Query Information
PPL Command/Query:
# This succeeds
source=ocsf-1.1.0-4003 | dedup accountid, activity_name
# This fails with an error
source=ocsf-1.1.0-4003 | dedup accountid, src_endpoint.ip
Expected Result:
The query should return deduplicated results based on both accountid and src_endpoint.ip fields, similar to how the first query successfully deduplicates on flat fields.
Actual Result:
The query fails with an internal server error:
{
"error": {
"reason": "There was internal problem at backend",
"details": "java.sql.SQLException: Error while preparing plan ...",
"type": "RuntimeException"
},
"status": 500
}
Root Cause (from logs):
Caused by: org.codehaus.commons.compiler.CompileException: Line 3, Column 26: ';' expected instead of '.'
Dataset Information
Dataset/Schema Type
Index Mapping
{
"mappings": {
"properties": {
"account_id": {
"type": "keyword"
},
"endpoint": {
"properties": {
"ip": {
"type": "ip"
},
"port": {
"type": "integer"
}
}
}
}
}
}
Sample Data
{"account_id":"acc1","endpoint":{"ip":"10.0.0.1","port":8080}}
{"account_id":"acc1","endpoint":{"ip":"10.0.0.1","port":8081}}
{"account_id":"acc1","endpoint":{"ip":"10.0.0.2","port":8080}}
{"account_id":"acc2","endpoint":{"ip":"10.0.0.1","port":8080}}
Bug Description
Issue Summary:
The dedup command fails with a Java error when deduplicating on struct/object field paths (e.g., endpoint.ip). The error occurs during physical plan generation when Calcite attempts to compile Java code for the window function used internally by dedup.
Steps to Reproduce:
# 1. Create test index with struct field
curl -X PUT "http://localhost:9200/test-dedup-struct" -H 'Content-Type: application/json' -d '{
"mappings": {
"properties": {
"account_id": {"type": "keyword"},
"endpoint": {
"properties": {
"ip": {"type": "ip"},
"port": {"type": "integer"}
}
}
}
}
}'
# 2. Insert test data
curl -X POST "http://localhost:9200/test-dedup-struct/_bulk" -H 'Content-Type: application/json' -d '
{"index":{}}
{"account_id":"acc1","endpoint":{"ip":"10.0.0.1","port":8080}}
{"index":{}}
{"account_id":"acc1","endpoint":{"ip":"10.0.0.1","port":8081}}
{"index":{}}
{"account_id":"acc1","endpoint":{"ip":"10.0.0.2","port":8080}}
{"index":{}}
{"account_id":"acc2","endpoint":{"ip":"10.0.0.1","port":8080}}
'
curl -X POST "http://localhost:9200/test-dedup-struct/_refresh"
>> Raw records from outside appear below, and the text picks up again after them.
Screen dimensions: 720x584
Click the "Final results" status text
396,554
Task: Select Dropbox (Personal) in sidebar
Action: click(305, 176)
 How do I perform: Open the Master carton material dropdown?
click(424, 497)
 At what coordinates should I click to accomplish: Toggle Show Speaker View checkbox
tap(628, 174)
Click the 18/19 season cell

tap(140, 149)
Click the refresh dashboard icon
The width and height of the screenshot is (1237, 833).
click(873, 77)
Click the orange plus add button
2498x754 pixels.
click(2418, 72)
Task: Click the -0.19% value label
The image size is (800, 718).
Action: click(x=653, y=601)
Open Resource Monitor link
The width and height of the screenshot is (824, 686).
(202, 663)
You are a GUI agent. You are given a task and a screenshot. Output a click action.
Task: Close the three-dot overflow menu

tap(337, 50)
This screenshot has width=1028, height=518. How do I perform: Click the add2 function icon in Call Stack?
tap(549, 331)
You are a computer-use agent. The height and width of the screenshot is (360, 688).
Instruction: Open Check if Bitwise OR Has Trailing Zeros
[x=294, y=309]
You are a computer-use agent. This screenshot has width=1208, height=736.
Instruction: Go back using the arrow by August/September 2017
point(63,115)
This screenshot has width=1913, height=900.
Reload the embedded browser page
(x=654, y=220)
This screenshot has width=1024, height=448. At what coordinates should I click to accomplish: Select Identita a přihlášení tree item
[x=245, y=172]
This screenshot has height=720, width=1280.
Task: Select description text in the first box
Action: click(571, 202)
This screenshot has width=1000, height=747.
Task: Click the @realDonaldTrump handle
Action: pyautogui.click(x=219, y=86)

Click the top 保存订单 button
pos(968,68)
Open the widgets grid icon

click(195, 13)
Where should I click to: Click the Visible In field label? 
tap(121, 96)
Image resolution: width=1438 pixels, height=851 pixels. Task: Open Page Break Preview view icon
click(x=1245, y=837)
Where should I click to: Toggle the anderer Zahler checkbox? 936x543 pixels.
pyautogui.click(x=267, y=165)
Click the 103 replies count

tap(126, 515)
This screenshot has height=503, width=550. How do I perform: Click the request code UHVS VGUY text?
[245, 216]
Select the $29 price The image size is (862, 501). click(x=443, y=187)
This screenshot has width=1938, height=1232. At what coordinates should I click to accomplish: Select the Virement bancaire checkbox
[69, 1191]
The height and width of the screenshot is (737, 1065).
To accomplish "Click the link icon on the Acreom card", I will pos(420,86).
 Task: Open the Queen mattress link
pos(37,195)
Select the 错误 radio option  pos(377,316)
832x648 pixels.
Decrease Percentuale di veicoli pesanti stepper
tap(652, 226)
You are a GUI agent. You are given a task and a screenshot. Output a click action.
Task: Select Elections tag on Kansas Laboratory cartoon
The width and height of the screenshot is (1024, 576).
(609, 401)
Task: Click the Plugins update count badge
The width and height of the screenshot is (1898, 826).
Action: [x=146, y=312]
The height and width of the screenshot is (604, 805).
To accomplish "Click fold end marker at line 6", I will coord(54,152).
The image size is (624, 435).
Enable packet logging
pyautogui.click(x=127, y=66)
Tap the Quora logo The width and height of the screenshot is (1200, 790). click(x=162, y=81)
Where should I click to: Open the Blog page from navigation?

# 3. Test dedup with flat field (works)
curl -X POST "http://localhost:9200/_plugins/_ppl" -H 'Content-Type: application/json' -d '{
"query": "source=test-dedup-struct | dedup account_id"
}'
# Returns 2 results
# 4. Test dedup with struct field (fails)
curl -X POST "http://localhost:9200/_plugins/_ppl" -H 'Content-Type: application/json' -d '{
"query": "source=test-dedup-struct | dedup account_id, endpoint.ip"
}'
# Returns compilation error
Impact:
This bug prevents users from deduplicating on any struct/object field paths, which is critical for OCSF, OTEL, and other structured observability data that heavily uses nested structures.
Environment Information
OpenSearch Version:
OpenSearch 3.4.0-SNAPSHOT (also affects 3.3.0)
Additional Details:
- Affects Calcite query engine (V3)
- Issue occurs with all struct field types (ip, keyword, integer, etc.)
- Not specific to nested type - affects regular object/struct fields
Root Cause Analysis
Tentative Root Cause:
Note: This is a preliminary analysis and requires further investigation.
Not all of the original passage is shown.